それほどまでに圧倒的なオーラを放つ人物だった。
「お母様……! どうして、ここが……!?」
「そんな事はどうでもいいのです。早く支度をしなさい。帰るわよ」
先輩の話に聞く耳を持たない先輩の母。
完全に置いてけぼりな俺はどうしたらいいか分からず立ち尽くしていると、先輩母の視線を感じる。
「……あなたが、伍堂政宗さんね」
「は、はい。伍堂政宗は俺ですが……」
冷たい目。空気が一瞬にして張りつめられるような声色。
……怖すぎ。ここから直ぐに逃げ出したい。
「私は華ヶ咲鈴乃と申します。私の娘が大変お世話になったそうね。母として感謝します」
「い、いえ。俺は特になにも……」
チラッと後ろを見る。
そこには顔を伏せ俺の前にいる鈴乃さんと目を合わせないようにしている先輩。普段の先輩とは全く様子が違った。
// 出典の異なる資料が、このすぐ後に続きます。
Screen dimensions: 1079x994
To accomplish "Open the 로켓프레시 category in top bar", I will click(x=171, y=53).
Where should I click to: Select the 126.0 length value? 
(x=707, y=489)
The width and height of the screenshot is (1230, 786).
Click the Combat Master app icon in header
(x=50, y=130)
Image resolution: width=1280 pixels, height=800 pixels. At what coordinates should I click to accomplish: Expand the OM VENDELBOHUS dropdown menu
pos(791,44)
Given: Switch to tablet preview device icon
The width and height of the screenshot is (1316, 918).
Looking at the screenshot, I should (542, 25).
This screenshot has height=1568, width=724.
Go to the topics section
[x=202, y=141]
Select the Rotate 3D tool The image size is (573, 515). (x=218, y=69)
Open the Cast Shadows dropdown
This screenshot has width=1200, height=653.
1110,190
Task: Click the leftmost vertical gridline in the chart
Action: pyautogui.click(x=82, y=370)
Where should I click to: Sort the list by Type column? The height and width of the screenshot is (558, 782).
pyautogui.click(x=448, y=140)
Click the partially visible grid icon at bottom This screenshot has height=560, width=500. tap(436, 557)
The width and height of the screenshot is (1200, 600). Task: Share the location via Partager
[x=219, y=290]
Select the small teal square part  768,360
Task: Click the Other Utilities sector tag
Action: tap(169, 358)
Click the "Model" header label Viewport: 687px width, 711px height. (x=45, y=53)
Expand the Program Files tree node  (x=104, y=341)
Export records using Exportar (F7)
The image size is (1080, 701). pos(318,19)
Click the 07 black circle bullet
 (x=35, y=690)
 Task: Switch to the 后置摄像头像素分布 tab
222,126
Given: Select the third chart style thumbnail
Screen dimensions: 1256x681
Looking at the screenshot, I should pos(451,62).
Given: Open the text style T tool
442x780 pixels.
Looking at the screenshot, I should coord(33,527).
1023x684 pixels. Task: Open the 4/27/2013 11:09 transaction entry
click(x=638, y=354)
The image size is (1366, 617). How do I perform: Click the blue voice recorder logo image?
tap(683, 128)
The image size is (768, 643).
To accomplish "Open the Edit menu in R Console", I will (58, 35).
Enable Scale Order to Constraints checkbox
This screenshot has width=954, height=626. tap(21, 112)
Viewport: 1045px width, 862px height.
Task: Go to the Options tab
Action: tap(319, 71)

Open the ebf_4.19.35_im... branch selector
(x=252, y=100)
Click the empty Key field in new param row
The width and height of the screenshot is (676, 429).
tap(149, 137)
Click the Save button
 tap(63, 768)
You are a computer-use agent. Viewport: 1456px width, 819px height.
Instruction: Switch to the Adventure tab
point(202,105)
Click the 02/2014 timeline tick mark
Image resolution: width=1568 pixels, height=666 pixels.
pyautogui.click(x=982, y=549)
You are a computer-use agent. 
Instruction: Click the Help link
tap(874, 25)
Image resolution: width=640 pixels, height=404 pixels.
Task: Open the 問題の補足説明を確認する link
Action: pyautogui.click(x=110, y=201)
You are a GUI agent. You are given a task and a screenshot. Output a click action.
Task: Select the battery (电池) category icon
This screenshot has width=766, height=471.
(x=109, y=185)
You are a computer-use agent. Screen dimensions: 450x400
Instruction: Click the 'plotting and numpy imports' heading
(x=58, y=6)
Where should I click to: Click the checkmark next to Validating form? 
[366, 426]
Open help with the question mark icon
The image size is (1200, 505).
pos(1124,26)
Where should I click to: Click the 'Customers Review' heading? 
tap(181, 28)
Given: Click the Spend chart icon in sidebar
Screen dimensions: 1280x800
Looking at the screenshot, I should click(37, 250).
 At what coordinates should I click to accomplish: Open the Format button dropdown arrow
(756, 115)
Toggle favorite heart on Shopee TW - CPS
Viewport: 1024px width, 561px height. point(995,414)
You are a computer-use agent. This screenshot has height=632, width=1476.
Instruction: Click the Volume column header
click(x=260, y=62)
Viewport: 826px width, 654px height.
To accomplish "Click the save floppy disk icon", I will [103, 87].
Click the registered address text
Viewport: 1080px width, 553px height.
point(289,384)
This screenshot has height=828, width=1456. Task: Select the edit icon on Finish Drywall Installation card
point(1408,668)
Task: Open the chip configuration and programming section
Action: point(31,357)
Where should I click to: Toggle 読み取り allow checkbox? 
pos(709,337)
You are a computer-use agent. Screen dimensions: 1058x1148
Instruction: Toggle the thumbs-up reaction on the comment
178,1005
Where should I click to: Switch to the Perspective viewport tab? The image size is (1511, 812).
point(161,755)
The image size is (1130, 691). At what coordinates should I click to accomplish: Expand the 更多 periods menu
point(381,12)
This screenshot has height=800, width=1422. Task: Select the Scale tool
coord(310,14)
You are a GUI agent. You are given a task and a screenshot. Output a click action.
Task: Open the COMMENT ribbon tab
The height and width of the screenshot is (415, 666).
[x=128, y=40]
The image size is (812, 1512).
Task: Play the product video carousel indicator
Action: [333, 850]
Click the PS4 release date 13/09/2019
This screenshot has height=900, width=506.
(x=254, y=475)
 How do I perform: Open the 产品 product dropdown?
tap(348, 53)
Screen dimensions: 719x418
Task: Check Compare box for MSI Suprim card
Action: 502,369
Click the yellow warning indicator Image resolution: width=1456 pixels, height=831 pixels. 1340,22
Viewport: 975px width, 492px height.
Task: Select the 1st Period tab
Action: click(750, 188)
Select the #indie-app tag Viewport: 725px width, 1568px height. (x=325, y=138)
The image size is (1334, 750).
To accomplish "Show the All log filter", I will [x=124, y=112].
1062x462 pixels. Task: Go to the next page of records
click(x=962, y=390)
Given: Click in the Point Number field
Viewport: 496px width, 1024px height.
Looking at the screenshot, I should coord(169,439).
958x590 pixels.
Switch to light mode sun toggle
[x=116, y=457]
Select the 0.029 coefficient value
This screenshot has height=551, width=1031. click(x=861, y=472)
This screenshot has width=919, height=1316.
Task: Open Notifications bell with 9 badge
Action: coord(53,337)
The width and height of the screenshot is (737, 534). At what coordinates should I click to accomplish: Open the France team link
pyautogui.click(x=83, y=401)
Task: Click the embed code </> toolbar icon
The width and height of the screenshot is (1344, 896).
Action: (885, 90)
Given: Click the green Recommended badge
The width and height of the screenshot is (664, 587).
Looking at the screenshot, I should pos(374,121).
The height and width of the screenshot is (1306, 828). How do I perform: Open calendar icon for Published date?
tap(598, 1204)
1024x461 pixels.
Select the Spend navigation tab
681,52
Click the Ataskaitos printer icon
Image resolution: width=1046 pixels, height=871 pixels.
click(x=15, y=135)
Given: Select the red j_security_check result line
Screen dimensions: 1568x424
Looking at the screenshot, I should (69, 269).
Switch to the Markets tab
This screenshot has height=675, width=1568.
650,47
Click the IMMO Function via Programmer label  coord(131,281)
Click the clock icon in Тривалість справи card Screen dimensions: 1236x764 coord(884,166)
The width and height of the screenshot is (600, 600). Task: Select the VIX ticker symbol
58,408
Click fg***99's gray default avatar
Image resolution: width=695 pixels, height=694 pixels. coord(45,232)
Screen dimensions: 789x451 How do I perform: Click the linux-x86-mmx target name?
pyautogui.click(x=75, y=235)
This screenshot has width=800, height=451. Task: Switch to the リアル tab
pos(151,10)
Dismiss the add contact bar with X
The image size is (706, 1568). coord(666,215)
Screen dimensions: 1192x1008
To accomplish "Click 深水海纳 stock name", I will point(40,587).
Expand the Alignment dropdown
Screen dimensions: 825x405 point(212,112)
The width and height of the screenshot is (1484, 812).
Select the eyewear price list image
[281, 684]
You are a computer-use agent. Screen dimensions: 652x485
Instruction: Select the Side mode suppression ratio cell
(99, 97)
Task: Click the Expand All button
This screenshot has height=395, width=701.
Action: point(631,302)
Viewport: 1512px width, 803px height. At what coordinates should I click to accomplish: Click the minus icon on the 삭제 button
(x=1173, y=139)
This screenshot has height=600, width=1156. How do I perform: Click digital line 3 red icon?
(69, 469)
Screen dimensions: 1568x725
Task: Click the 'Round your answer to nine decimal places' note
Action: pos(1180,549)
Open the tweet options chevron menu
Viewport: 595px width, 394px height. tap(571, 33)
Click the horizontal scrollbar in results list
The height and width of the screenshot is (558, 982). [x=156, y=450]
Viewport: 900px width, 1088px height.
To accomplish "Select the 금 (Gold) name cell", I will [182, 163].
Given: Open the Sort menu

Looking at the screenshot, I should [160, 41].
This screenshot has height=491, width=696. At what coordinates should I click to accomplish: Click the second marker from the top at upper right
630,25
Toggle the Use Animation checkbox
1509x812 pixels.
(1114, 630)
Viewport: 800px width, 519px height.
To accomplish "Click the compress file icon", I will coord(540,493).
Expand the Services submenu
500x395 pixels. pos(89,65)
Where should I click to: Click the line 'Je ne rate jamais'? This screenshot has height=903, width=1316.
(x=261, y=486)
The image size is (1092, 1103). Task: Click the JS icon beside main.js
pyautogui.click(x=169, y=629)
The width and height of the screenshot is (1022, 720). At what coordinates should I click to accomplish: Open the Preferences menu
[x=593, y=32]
「いきなり家に押しかけられて伍堂さんもいい迷惑だったでしょう?」
「迷惑というかその、何というか……」
確かに最初は面倒な事にまた首を突っ込んだなと思っていた。
でも今は正直――楽しい。
俺があの日、みかんの段ボールに入った先輩を拾わなければこの楽しさは一生味わえなかっただろう。
「いいのですよ、迷惑だと言ってもらって。――さぁ彩乃。帰りますよ。あなたは華ヶ咲家を背負う人間。身に付けなければならない事が山のようにあるのです」
もう俺には興味が無くなったのか、鈴乃さんは俺から視線を外し先輩へと向ける。
「……はい。お母様」
ほんの一瞬目を閉じてから、先輩はそう答え身につけていたピンクのエプロンを脱ぎ、丁寧に、そしてゆっくりと畳む。
ここで過ごしたのはたった数日だったが、これまでの日々を噛み締めるかのように、ゆっくりと。
「先輩」
「短い間だったけどありがとね伍堂君。――いや、政宗君。君と過ごしたこの数日は私の人生の中で一番楽しかった数日だったよ」
そう言いにこっとと笑う先輩。その笑顔は笑顔だが笑顔じゃない。
――俺の好きな、笑顔じゃない。
(このまま、行かしていいのか……!)
この状況でしゃしゃり出るのは違うと分かってる。
家族間の問題を他人の俺が引っ掻き回すのも違うと分かってる。
――でも、
「じゃあね、政宗君。また学校で」
俺の横を通りすぎていく先輩。その時、ふと先輩の横顔が見えた。
その顔は、あの日会ったときに見せていた顔だった。
「――先輩ッ!」
「……え?」
その横顔を見た時、何故か体が動いてしまった。
俺の手は今先輩の腕を掴み、先輩が鈴乃さんの所に行こうしているのを阻止している。
「――あなた、何やってるの?」
ゾッとするほど冷たい声が俺に降りかかる。だが俺の手は何故か先輩の腕を離さない。
このまま先輩を鈴乃さんの元に行かしてあげれば、それで解決の筈なのに。
何故か、離せない。
「政宗君、離してくれる?」
「……嫌です」
「離して」
「嫌です」
すぅっと息を吸う音が聞こえる。
「――離しなさい」
「……ッ!」
鈴乃さんに負けずとも劣らない程に冷たい声が俺を貫く。そしてするっと俺の手の中から先輩の腕が抜ける。
「先輩――ッ」
俺から離れていく先輩に触れようともう一度手を伸ばしたその時、
「――ッッッ!!!」
「Hey,Boy……」
鈴乃さんの後ろから黒くて巨大な何かが飛び出し、そのまま俺に襲いかかる。
一瞬の出来事にどうする事も出来なかった俺は、無様にもうつ伏せで拘束される。
頭は床に押さえつけられており、手は背中に回され動けない。
(こいつ……あの時の……ッ!)
何とか少しだけ首を動かす事に成功した俺は自分を押さえつけている奴な顔を確認する。
その顔は見たことがあった。漆黒のスーツにグラサン。あの時コンビニ付近をウロウロしていた男だ。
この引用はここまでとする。